GIVEN ENTRIES:
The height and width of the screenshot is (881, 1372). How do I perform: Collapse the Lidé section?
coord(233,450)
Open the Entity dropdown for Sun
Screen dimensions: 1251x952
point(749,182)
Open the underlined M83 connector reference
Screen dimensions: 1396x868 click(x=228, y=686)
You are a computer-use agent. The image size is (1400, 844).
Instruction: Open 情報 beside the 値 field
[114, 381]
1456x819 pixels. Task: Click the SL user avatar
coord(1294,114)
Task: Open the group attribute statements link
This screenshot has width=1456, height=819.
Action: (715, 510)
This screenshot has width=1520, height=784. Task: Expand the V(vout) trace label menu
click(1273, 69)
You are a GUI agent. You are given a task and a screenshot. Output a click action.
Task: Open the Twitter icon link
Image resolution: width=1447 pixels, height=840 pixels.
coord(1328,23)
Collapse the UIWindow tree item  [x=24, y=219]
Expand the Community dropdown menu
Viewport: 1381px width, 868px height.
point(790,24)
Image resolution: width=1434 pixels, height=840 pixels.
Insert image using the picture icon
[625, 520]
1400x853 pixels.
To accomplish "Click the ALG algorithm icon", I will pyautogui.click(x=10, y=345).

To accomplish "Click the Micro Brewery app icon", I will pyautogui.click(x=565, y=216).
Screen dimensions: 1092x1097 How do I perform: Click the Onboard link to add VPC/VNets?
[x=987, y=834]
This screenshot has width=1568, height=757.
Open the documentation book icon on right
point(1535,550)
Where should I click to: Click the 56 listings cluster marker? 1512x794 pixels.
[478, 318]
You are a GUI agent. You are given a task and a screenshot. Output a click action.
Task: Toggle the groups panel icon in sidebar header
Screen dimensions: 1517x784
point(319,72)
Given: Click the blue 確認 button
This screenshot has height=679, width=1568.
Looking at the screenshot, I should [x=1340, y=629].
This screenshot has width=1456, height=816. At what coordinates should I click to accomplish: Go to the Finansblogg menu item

ABOUT THIS EXERCISE: Set out exactly the lines from the one bearing "Screen dimensions: 1517x784" through the end of the data, including both ends and omitting all others.

RESULT OF THE EXERCISE:
Screen dimensions: 1517x784
point(319,72)
Given: Click the blue 確認 button
This screenshot has height=679, width=1568.
Looking at the screenshot, I should [x=1340, y=629].
This screenshot has width=1456, height=816. At what coordinates should I click to accomplish: Go to the Finansblogg menu item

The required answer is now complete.